Groupe de travail 2 : Attractivité des emplois et des carrières scientifiques

Constats

Le diagnostic auquel a abouti le groupe est alarmant :

  • Les rémunérations de tous les personnels de la recherche sont très sensiblement inférieures à celles des pays membres de l’Organisation de coopération et de développement économiques (OCDE), mais également à celles des autres corps de la fonction publique française.
  • L’emploi scientifique permanent a connu une érosion depuis plus de dix ans, en partie masquée par le recours à des contrats précaires. Les conditions d’entrée dans la carrière scientifique sont défavorables au regard du contexte international.
  • La culture et la mise en œuvre des politiques de gestion des ressources humaines sont marquées par une grande disparité selon les organismes de recherche et d’enseignement supérieur, avec des faiblesses par rapport aux grands acteurs de la recherche mondiale.

Propositions

  • Augmenter substantiellement (2Md€/an) les primes de tous les personnels (hypothèse explicative) ;
  • augmenter la précarité des personnels en :
    • développant les primes à la performance et à « l’engagement » ;
    • supprimant la clause d’accord pour la modulation des services d’enseignement ;
    • figeant les emplois statutaires et développant de nombreux statuts précaires (tenure tracks, contrats de projet, etc.) ;
    • augmentant le poids de l’évaluation sur les chercheurs.
    • transformant les carrières, missions et temps de travail des enseignants-chercheurs (modulation de service, etc.) ;
  • renommer les Maîtres de conférences « Professeurs-assistants » et/ou fusionner les corps.
  • valoriser le doctorat en adaptant sa durée et en augmentant rémunérations et financement dédié ;
  • encourager la mobilité public-privé des titulaires.
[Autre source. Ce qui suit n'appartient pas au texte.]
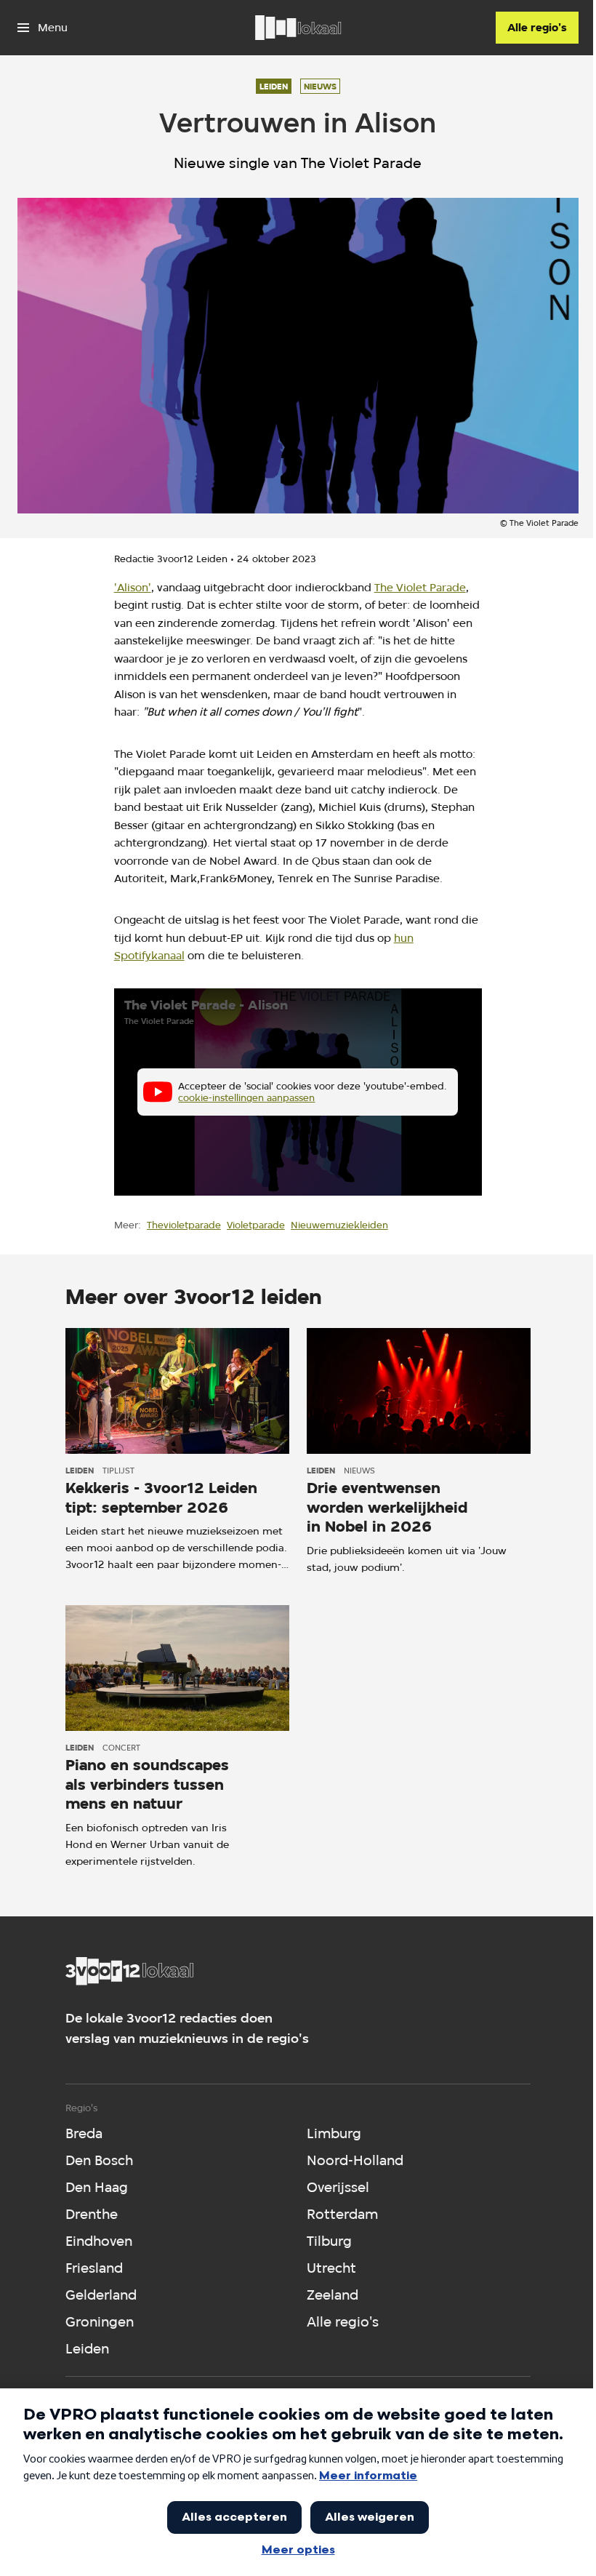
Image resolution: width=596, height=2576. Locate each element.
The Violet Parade (420, 587)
Groupe de travail 3 : recherche partenariale et innovation

Constats

  • En 2018, la France compte seulement 3 entreprises parmi les 100 premières entreprises du classement Forbes Global 20005 contre 10 en 2006 (28 pour les pays européens en 2018, contre 49 en 2006) ; 16 entreprises sont sorties du classement depuis 2006, 9 seulement y sont entrées.
  • La France (comme les autres pays européens) n’a pas créé depuis 30 ans de nouveaux leaders mondiaux à l’exception de quelques entreprises (Dassault Systèmes, Gemalto, Ingénico).
  • La France est absente du top 5 des start-ups deep tech par secteur.
  • La France représente 0,4 % seulement de la valorisation des licornes en 2018. Sur 350 licornes dans le monde, 75 % sont d’origine américaine ou chinoise. La France ne compte à l’heure actuelle que 6 licornes, BlaBlaCar, Deezer, OVH, Doctolib, Ynsect, Ivalua et Kyriba (dont le siège social a cependant été déplacé aux EtatsUnis).
  • Les nouveaux leaders industriels sont américains (Airbnb, Amazon, Facebook, Google, SpaceX, Tesla, Uber), chinois (Huawei, Baidu, Alibaba, Tencent, etc.), ont été créés pour la plupart ex nihilo, et ont tous apporté des ruptures de marché et d’usage et, pour la plupart, à partir de découvertes scientifiques et technologiques issues de la recherche publique (récentes ou non).
  • La Chine fait une entrée rapide et spectaculaire dans le classement Forbes Global 2000 (7 entreprises dans le top 30 en 2018 contre 0 en 2006).

Propositions

Le manque de cohérence global de ce rapport empêche de faire une synthèse exhaustive. On peut cependant noter les grandes lignes suivantes :

  • accroître la politique de pilotage stratégique national / financement régional ;
  • créer un nombre conséquent de commissions stratégiques ou de coordination ;
  • transformer le doctorat en diplôme d’insertion professionnelle ;
  • modifier substantiellement les statuts titulaires et encourager la mobilité public-privé ;
  • augmenter la précarité des personnels en créant des statuts précaires et des primes à la performance et à « l’engagement » ;
  • poursuivre la concentration des moyens en créant de nombreux financements spécifiques très ciblés.

Analyse

Les constats dressés dans ces rapports sont dramatiques, réels et doivent être pris très au sérieux. Ce ne sont pas des mots en l’air que de dire que l’avenir scientifique de la nation est aujourd’hui compromis. Malheureusement on peut identifier deux limites à ces rapports, qui les empêchent de formuler des solutions pertinentes.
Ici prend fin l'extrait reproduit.